John snorted. “It’s just wanking in the wind. There isn’t enough land to make a serious go of it. It’s subsistence farming. He’s the product of 6000 years of civilisation, the Industrial Revolution and Imperial College, all to live the lifestyle of a mediaeval peasant. It’s stupid. It’s worse than stupid; it‘s ungrateful. And as for you, you’d last for about 2 minutes up there without your trusty Tescos.”

“I didn’t say I was planning to move in,” I said grumpily. Why did he always have to trash everything that wasn’t exactly like him? “Why do you hate each other so much?” I said aloud.

He looked haughty and long-suffering. “I don’t hate him. He hates me.”

“Alright. Why does he hate you so much?”

“Isn’t it obvious? He’s jealous. He’s always been jealous of me. It’s a typical younger brother dynamic. Only in his case, it’s worse because – “

“What?”

But whatever had made him break off, it was obviously big enough to close the subject entirely.

“Nothing,” he said. “Why are we constantly talking about him anyway? If I didn’t know better, I’d think you were interested.”

He shot me a look. I laughed pallidly and changed the subject myself. The hour dragged. I went and got myself some Tictacs and John a Marathon and the papers from the giftshop. When I got back, he had powered up his laptop and was deep in a document that looked so boring, I marvelled that his brain could focus on it without immediately going into a self-protective coma. I have no idea what John actually does in that big office of his, but whenever I see any of the work he brings home, I am deeply grateful that I don’t have to do it. No doubt it is very important – nay, essential – to the successful running of a post-industrial growth economy, but how can anything so important and worth paying him such scads of money for, be so mind-crunchingly dull? No doubt my thinking this is just another sign of my terminal intellectual and emotional immaturity.

John worked on his laptop, I read his Telegraph and ate my Tictacs, occasionally reading out interesting snippets to him and being rewarded by distracted grunts. Was this a vision of my future with John? How had I even begun thinking of a future with John when everything he said or did gave me the impression that he thought of me as a kind of diverting canape before he moved on to the main course of the kind of woman that he would take seriously, a sort of female clone of him, Oxford, LBS, high-flying City job, her own platinum card that wasn’t just courtesy of her daddy.

This was depressing. Why did being with John for any length of time always make me feel like such a bit of fluff? As if I weren’t clever enough, or serious enough, or tough enough, as if my massage therapist job were some trivial female thing, nice, but not what the business of the real world was about. No doubt if I pressed him he would say that my clients were all losers who were not equipped to face the real world and give me a lecture about how the weakest should go to the wall.

Charlie was right. What am I doing with him? He is a tosser. I looked at my watch. Thank Christ! He was engrossed in his document and barely acknowledged my departure.

Downstairs, reception was fairly empty. I looked around for Charlie but there was no-one around apart from a handsome yokel engaging the bored receptionist – bored no longer! – in what, from her giggles and hair-twirling, I took to be flirtatious banter.

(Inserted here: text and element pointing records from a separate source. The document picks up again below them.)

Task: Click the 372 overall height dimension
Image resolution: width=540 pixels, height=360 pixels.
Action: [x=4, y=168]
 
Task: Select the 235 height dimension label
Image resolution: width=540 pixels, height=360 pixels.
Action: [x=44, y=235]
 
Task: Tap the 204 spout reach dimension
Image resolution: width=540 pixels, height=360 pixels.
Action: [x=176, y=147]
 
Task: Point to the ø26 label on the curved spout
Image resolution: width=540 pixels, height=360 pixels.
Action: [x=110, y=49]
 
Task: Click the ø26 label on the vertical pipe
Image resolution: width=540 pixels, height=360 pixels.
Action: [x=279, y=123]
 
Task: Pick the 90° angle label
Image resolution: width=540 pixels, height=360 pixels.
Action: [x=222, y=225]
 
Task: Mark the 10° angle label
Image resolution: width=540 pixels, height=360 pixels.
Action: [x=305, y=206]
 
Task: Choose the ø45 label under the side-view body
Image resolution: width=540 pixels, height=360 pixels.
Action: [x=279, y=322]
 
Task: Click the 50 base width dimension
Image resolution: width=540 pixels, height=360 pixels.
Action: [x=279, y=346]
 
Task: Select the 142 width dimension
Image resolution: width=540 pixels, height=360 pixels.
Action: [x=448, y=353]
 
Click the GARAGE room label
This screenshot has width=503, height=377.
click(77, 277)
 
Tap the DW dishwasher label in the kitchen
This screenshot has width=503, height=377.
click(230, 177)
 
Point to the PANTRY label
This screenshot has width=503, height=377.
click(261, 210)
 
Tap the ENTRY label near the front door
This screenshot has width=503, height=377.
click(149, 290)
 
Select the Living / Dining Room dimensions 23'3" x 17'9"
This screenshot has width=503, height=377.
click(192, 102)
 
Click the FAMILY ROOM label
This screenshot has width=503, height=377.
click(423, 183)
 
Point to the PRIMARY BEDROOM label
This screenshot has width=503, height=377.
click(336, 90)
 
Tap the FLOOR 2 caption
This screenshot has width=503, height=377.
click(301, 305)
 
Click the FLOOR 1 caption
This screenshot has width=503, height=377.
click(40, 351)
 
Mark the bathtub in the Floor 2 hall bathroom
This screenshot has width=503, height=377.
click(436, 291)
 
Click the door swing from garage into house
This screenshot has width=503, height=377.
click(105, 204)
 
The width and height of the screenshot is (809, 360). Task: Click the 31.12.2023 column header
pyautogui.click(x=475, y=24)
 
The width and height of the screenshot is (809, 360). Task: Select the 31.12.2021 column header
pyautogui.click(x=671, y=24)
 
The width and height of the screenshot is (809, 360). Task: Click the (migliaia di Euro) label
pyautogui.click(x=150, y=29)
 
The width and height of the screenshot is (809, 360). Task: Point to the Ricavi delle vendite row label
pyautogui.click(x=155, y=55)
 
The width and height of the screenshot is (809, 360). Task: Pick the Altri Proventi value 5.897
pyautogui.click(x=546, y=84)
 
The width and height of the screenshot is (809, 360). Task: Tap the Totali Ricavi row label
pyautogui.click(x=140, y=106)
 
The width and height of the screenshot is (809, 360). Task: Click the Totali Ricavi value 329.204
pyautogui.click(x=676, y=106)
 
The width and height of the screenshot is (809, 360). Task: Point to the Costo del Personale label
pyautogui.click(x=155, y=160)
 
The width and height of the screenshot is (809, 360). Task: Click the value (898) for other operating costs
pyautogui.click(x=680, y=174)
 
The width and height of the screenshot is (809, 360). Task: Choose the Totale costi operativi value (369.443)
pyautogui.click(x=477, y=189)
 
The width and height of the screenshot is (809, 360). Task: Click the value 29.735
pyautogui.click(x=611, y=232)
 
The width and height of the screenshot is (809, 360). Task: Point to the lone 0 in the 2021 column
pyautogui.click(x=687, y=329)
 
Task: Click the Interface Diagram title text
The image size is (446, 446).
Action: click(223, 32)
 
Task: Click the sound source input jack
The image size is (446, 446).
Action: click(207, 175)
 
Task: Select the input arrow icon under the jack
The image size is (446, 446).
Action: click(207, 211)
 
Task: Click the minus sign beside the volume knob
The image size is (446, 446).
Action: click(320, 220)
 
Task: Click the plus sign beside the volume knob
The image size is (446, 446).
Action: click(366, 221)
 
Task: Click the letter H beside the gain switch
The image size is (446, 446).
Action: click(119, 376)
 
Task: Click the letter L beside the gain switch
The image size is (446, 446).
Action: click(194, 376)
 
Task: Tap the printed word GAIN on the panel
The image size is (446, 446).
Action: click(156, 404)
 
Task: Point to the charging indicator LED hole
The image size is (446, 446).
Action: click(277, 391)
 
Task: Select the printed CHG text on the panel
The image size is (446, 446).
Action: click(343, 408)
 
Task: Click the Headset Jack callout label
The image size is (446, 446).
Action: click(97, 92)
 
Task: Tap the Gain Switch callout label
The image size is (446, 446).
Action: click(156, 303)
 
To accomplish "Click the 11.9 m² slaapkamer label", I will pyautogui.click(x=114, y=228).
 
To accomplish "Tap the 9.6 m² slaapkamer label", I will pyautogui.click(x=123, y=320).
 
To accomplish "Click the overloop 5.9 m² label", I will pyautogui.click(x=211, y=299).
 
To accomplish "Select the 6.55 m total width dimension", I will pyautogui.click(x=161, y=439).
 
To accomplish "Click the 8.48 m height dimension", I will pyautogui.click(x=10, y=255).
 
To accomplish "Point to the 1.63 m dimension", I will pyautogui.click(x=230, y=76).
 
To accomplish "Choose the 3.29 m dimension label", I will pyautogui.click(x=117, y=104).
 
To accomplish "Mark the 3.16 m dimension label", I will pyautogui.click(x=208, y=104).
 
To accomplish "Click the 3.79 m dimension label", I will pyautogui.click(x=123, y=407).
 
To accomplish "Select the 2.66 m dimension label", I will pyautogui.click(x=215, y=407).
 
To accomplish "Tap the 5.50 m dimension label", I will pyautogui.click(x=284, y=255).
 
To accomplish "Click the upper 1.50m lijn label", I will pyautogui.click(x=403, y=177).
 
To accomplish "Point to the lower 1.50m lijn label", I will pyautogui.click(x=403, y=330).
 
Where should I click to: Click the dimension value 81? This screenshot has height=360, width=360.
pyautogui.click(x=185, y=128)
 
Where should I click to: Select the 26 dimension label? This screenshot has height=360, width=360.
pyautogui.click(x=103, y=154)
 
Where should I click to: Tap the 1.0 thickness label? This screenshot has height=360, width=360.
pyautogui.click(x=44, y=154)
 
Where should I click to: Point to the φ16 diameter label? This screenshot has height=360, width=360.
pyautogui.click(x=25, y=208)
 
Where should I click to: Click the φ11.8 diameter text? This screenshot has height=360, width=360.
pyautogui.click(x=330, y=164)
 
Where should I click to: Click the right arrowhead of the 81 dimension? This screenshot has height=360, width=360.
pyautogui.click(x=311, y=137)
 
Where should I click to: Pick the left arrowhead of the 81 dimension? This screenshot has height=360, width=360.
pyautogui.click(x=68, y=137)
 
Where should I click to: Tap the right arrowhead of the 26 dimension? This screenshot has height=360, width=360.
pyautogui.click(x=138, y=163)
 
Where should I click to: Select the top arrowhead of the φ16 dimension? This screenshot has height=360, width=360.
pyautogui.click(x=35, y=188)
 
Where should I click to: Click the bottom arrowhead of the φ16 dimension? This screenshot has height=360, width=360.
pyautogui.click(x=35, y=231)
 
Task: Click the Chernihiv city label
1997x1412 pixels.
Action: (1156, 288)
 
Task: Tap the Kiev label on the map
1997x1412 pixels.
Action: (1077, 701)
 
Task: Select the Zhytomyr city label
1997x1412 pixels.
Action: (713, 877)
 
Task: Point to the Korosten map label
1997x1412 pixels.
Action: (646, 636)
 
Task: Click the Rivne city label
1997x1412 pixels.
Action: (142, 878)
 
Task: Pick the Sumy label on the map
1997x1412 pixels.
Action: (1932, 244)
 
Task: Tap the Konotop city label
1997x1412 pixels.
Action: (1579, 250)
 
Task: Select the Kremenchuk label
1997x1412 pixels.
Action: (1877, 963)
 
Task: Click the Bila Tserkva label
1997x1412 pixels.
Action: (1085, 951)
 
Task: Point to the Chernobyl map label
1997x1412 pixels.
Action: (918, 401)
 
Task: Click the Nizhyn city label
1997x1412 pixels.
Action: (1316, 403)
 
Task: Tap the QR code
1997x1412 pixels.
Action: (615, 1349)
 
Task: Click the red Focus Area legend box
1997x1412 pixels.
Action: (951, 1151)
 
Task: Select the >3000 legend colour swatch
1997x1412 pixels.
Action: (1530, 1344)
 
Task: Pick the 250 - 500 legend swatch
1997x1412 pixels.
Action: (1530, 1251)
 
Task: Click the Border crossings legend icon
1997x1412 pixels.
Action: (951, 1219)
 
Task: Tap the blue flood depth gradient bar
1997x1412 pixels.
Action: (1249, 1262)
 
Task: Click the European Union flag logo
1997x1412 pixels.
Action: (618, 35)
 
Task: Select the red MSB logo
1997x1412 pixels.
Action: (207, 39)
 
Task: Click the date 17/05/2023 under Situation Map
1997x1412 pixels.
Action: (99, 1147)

Something about him looked familiar. I looked a bit closer and realised it was Charlie, but not as I knew him. I approached cautiously. “Charlie?”

He broke off from the receptionist and turned around. It was Charlie, but Charlie shorn. The wild hair, the unkempt beard, had been ruthlessly excised, and underneath, amazingly, Charlie was good-looking, I mean, seriously goodlooking. I mean, I always thought John was goodlooking in that big, bluff, blond English sort of way, but Charlie, although built much less in the Viking mould, was the kind of goodlooking that make women whisper in corners together. Without the camouflage, there was something almost Italian about his clearcut features, which in combination with his English colouring and those heartstopping eyes, well, it just made you want to jump him.

“What did you do?” I said, marvelling.